Twice Pliny (NH XIII.53; XXXVI.28) speaks of works of art in the temple of Apollo Sosianus, and this epithet is usually explained as referring to a restoration of this temple, carried out by a Sosius, probably C. Sosius, consul in 32 B.C. and governor of Syria (Prosop. III.253. 556; but cf. JRS 1916, 183). Livy's statement (VII.20.9: relicum anni (353 B.C.) muris turribusque reficiendis consumptum et aedes Apollinis dedicata est) may refer to an earlier restoration, as the direct evidence of Asconius precludes the possibility of any second temple. This temple was also known as that of Apollo Medicus, and in 179 B.C. the censors let the contract for building a porticus from it to the Tiber, behind the temple of Spes (Liv. XL.51.6: locavit . . . porticum aliam post navalia et ad fanum Herculis et post Spei [a] Tiberi [ad] aedem Apollinis Medici. The MSS. read et post Spei ad Tiberim aedem Apollinis Medici, which Frank prefers — see below). In Greek it appears as Ἀπολλώνιον (Cass. Dio frg. 50.1). The shedding of tears for three days by the statue of Apollo, undoubtedly that in this temple, is cited among the prodigia at the death of the Younger Scipio (Cass. Dio frg. 84.2).

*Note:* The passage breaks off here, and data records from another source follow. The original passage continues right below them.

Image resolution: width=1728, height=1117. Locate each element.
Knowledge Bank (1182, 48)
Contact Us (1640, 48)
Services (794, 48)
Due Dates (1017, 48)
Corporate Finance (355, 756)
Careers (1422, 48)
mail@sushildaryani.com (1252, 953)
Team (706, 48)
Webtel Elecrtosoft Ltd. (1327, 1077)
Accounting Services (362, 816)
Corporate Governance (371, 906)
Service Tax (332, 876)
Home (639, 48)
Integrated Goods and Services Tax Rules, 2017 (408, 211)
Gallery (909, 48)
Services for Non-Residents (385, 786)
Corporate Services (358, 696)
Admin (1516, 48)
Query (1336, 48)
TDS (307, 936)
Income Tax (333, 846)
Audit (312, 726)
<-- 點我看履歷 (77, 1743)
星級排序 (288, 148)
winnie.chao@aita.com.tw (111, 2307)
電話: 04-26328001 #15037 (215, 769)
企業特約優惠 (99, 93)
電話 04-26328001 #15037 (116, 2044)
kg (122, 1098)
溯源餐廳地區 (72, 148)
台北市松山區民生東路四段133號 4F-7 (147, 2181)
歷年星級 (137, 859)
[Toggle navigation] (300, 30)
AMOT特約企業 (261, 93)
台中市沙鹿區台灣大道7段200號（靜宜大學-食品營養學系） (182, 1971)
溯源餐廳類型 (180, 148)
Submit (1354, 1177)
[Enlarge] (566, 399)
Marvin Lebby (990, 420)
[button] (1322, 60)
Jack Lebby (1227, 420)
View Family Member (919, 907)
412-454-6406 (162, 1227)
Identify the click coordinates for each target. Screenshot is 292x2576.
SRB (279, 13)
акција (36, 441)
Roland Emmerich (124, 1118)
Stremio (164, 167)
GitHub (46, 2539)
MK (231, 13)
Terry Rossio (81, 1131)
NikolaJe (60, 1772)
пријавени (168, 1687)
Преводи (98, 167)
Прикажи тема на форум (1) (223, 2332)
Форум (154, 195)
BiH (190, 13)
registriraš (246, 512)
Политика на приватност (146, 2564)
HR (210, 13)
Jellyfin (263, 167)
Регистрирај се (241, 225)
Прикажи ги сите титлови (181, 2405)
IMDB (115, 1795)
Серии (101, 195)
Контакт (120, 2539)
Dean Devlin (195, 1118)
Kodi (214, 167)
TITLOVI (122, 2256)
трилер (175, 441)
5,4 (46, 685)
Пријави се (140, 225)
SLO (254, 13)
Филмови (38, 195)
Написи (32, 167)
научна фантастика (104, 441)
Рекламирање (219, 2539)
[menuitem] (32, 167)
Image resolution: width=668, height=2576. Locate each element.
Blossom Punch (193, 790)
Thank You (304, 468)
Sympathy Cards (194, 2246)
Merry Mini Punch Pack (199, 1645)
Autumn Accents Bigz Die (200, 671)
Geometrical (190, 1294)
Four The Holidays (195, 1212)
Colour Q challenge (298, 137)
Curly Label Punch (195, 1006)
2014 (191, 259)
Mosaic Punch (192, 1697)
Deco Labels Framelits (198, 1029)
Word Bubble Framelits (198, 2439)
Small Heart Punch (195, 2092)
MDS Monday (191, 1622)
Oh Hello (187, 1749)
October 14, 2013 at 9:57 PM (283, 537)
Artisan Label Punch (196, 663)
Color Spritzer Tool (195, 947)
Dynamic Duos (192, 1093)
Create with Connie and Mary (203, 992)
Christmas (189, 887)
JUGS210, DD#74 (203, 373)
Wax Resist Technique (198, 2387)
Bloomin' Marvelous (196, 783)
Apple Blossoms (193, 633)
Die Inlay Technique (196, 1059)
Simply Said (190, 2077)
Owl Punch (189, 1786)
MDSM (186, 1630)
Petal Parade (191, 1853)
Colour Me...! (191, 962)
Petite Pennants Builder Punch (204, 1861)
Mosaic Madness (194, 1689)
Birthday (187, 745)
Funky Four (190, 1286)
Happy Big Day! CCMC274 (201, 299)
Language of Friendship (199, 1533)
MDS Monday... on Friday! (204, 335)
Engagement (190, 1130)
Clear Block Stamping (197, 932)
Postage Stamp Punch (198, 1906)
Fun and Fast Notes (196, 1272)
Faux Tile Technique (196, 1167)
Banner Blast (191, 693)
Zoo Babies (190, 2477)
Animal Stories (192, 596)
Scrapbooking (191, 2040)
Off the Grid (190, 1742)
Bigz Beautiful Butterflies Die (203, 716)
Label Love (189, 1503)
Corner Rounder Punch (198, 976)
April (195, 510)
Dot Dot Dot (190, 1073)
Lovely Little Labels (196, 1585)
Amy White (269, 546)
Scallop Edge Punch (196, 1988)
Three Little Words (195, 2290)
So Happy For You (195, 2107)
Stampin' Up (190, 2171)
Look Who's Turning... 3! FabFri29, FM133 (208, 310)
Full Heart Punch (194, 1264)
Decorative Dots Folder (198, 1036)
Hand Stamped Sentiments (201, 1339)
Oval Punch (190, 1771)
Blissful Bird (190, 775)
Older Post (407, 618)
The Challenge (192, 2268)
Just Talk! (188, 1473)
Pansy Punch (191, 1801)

In this temple were some famous works of art, brought probably for the most part to Rome by C. Sosius — paintings by Aristides of Thebes (Plin. NH XXXV.99), several statues by Philiscus of Rhodes (ib. XXXVI.34), an Apollo citharoedus by Timarchides (ib. 35), a statue of Apollo of cedar wood from Seleucia (ib. XIII.53), and the celebrated group of the Niobids p16 (ib. XXXVI.28), which even the ancients were doubtful whether they should ascribe to Scopas or Praxiteles (Roscher III.409‑421).1 The day of dedication of the temple in the Augustan period was 23rd September (Fast. Urb. Arv. ad IX kal. Oct.; CIL I2 p215, 252, 339). Below the cloisters of S. Maria in Campitelli are remains of its podium wall, 13 metres long, over 4 high and over 2 thick. Delbrück assumed without question that it was a part of the original structure; but Frank, while admitting that the core, of blocks of cappellaccio tufa, may belong to it, maintains, owing to the use in the facing of tufa from Monte Verde (the southern end of the Janiculum) that the rest belongs to the restoration of 179 A.D. (Liv. XL.51.6, which he refers to the temple itself), except some concrete with facing of opus reticulatum, attributable to the restoration of Sosius (Delbrück, Apollotempel, Rome, 1903; HJ 535‑538; Wissowa, Rel. 294; Arch. f. Religionsw. 1909, 74‑75; BC 1893, 46‑60; Bull. d. Inst. 1878, 218; Mem. Am. Acad. II.60‑61; TF 131‑134; JRS 1925, 123).


The Authors' Note:

1 They are quite certainly due to neither. For other paintings, cf. Urlichs, Malerei vor Caesar, 13.